··· Kutipan Halaman ···

Alur cerita film ini maju-mundur, tapi jangan khawatir karena penanda masanya jelas dan mudah dipahami. Yang cukup kurang mudah dipahami adalah sejarah si dokter itu sendiri karena secara agak mengejutkan, khususnya bagi saya, tersibak dalam bagian jelang pungkasan film. Tentu ini menjadi kehebatan Pedro Almodovar sebagai strada mampu membungkus karya drama thriller-nya secara rapi dan mengecoh akselerasi mekanisme tebakan penonton.

Ternyata setelah film selesai, kita baru tahu banyak pesan moral yang ingin disampaikan oleh Almodovar. Atas nama keseruan, saya tak akan singkap apa saja pesan moral itu dalam ulasan ini. Yang jelas, film ini menjelaskan tentang kulit tubuh kita—sebagai hardware—penutup dari jiwa—sebagai software—yang tak bakal bisa ditukarkan oleh apapun itu bagaimanapun caranya. Inilah tontonan kritis pereaksi sikap egosentrisme manusia. [B/A] 11/02/12

Rabu, 08 Februari 2012

Resensi Film: Animal Kingdom (2010)

“It’s a crazy f*ckin’ world”
Itulah ucapan terakhir dalam film ini. Apa maksudnya? Yah setidaknya, kita akan mengamini ketika menonton Animal Kingdom. Jangan kira ini sebuah film dokumenter fauna lantaran judulnya yang berarti Kerajaan Binatang. Kerajaan disini berarti keluarga, sedangkan binatang maksudnya kriminal. Saya lupa darimana saya dapat referensi film ini, tapi yang jelas cukup mengejutkan karena sempat di luar dugaan.

Sebuah karya dari benua kangguru, sebelumnya saya jarang menonton film asal Aussie, yang menceritakan sebuah keluarga pelaku-kriminal sedang terombang-ambing karena satu per satu anggota “klub”-nya dihabisi polisi. Rentetan kejadian ini terjadi ketika keluarga tersebut ketambahan seorang keponakan di bawah 18 tahun yang ditinggal mati overdosis ibunya. Sejak awal kita dijejali informasi bahwa keluarga besar si keponakan memang tak beres. Terjebaklah ia pada situasi tersudut antara memilih membela keluarga “bejat” atau membuat pengakuan jujur yang akan menjebloskan hampir seluruh satu-satunya keluarga dekat yang tersisa ke sel tahanan. Pesan moral dalam kasus ini adalah “sejak awal jika memungkinkan jangan sekali-kali coba masuk ke lingkungn hitam”.

···

§ Soal Latihan:
1. Sebutkan semua frasa dalam kutipan halaman yang diapit tanda kutip ganda, sesuai urutan kemunculannya.
2. Tampilkan persis bagian kutipan halaman yang diawali kata-kata "Alur cerita film" dan diakhiri "mekanisme tebakan penonton.".

··· Bahan yang Disediakan ···

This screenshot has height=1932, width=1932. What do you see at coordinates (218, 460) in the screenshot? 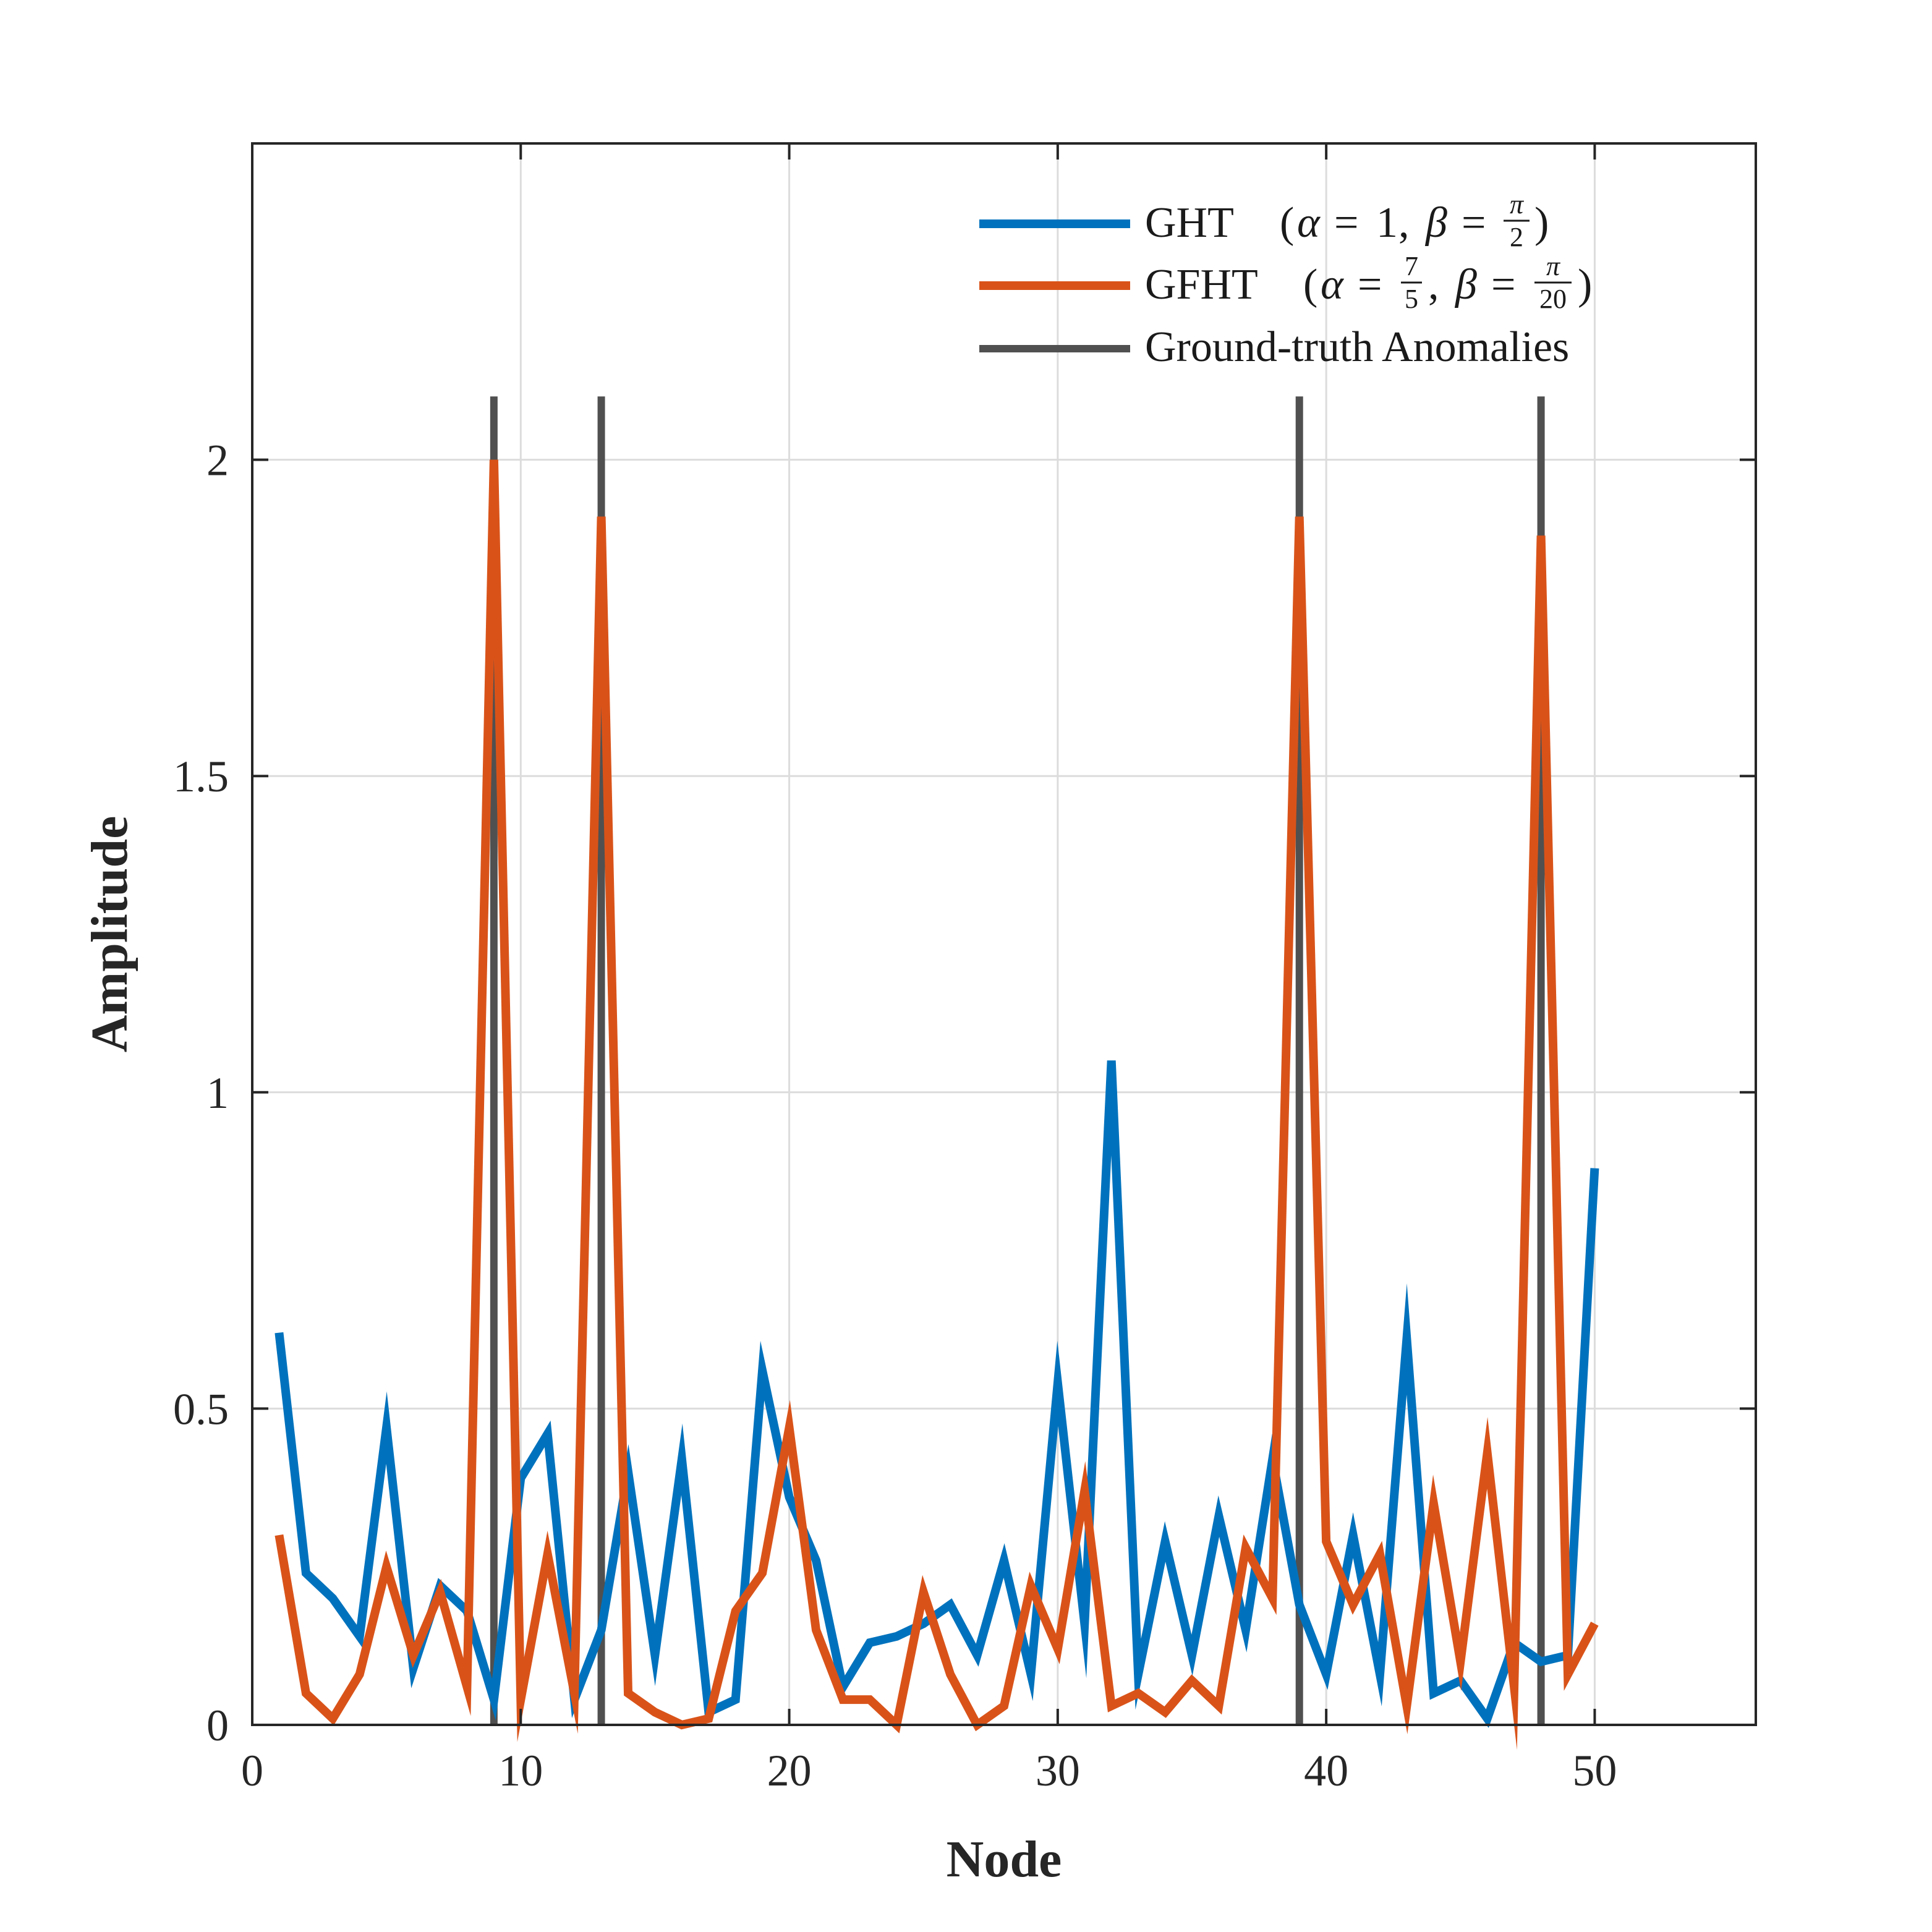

···
··· Bahan yang Disediakan ···

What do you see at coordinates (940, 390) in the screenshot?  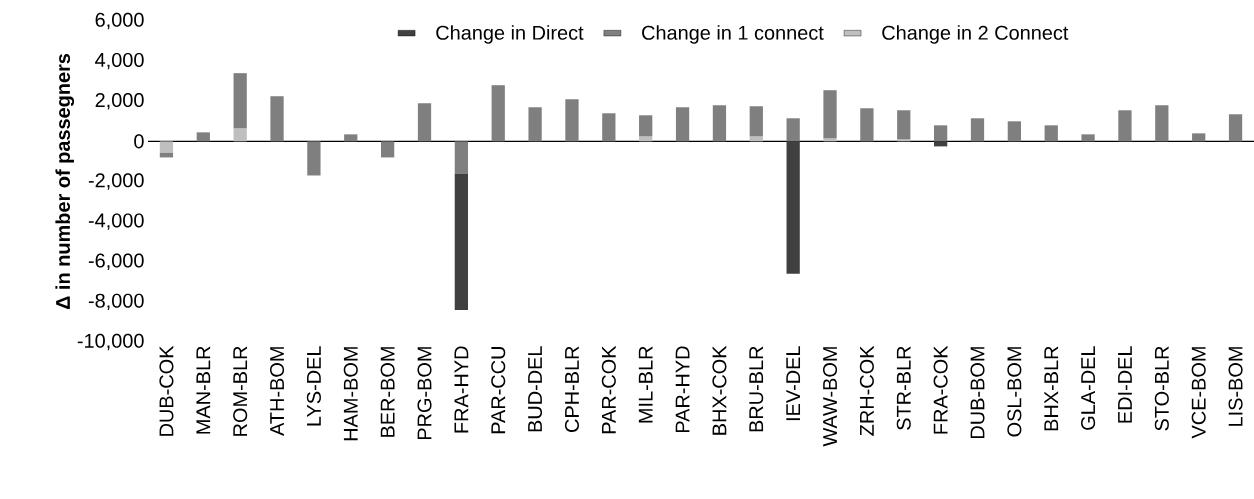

···

§ Jawaban Bernomor:
1.
1. It’s a crazy f*ckin’ world
2. klub
3. bejat
4. sejak awal jika memungkinkan jangan sekali-kali coba masuk ke lingkungn hitam

2.
Alur cerita film ini maju-mundur, tapi jangan khawatir karena penanda masanya jelas dan mudah dipahami. Yang cukup kurang mudah dipahami adalah sejarah si dokter itu sendiri karena secara agak mengejutkan, khususnya bagi saya, tersibak dalam bagian jelang pungkasan film. Tentu ini menjadi kehebatan Pedro Almodovar sebagai strada mampu membungkus karya drama thriller-nya secara rapi dan mengecoh akselerasi mekanisme tebakan penonton.